BEGIN

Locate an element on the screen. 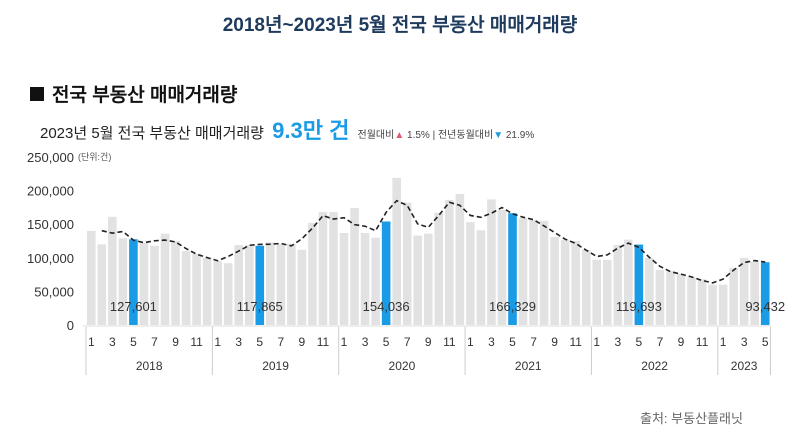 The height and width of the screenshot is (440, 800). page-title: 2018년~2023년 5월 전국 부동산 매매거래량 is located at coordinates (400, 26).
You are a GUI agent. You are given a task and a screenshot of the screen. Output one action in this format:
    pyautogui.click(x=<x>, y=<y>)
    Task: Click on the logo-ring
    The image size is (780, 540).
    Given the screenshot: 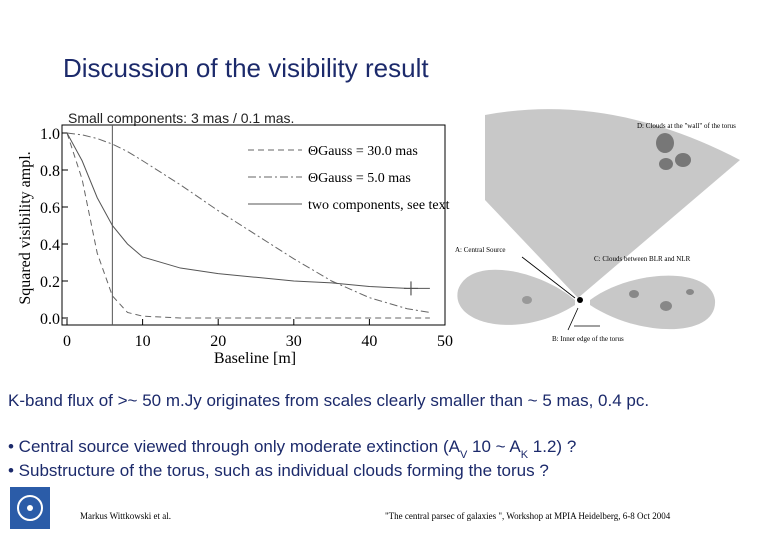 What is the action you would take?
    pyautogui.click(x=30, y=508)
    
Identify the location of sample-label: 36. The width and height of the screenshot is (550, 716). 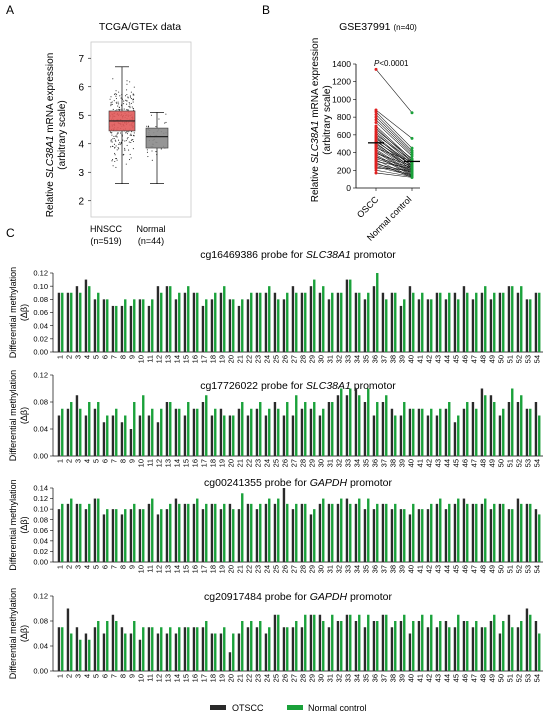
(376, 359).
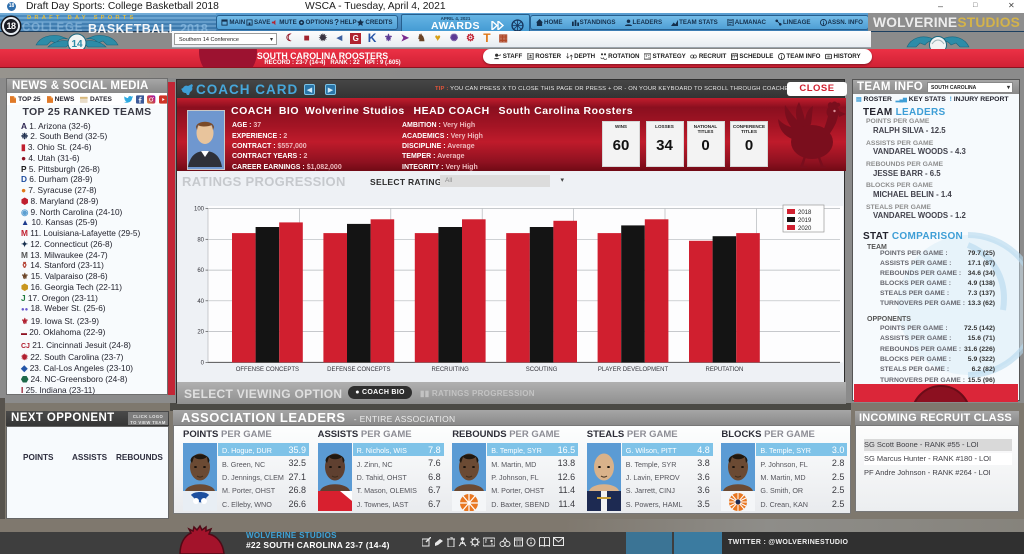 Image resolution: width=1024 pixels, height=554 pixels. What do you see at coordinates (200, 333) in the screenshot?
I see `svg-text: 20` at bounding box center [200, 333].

END
BEGIN

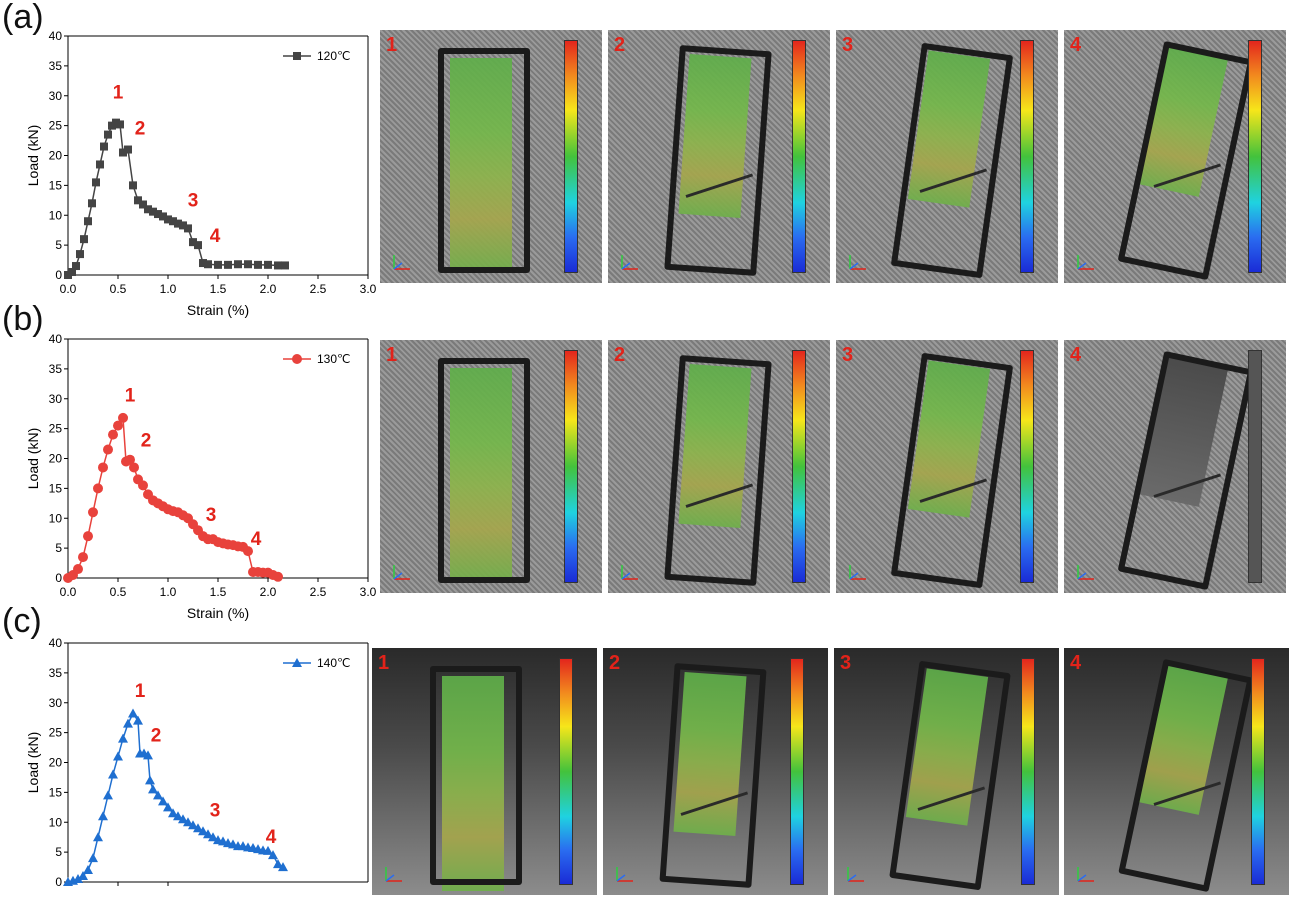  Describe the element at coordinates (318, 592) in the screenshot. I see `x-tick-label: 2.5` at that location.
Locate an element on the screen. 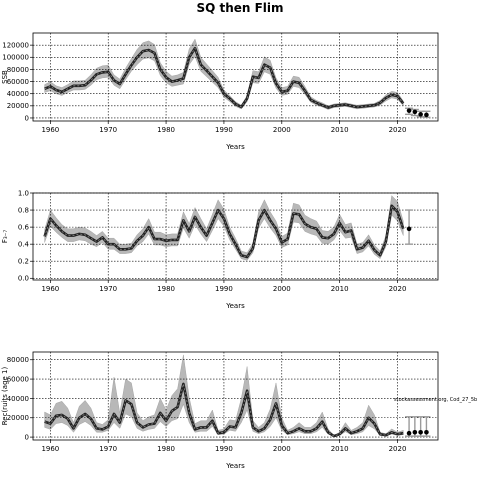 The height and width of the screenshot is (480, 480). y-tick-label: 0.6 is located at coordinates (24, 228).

END

Exercise brief ▸
Can you rewrite the material as a numbered list with blank lines omitted, starting at the line that has "Identify the location" and stopping after the line that has "center [200, 333]."? Leave the pictures out.

Exercise output ▸
1. Identify the location of sample-label: 36. The width and height of the screenshot is (550, 716). 
2. (376, 359).
3.  Image resolution: width=1024 pixels, height=554 pixels. What do you see at coordinates (200, 333) in the screenshot?
4. I see `svg-text: 20` at bounding box center [200, 333].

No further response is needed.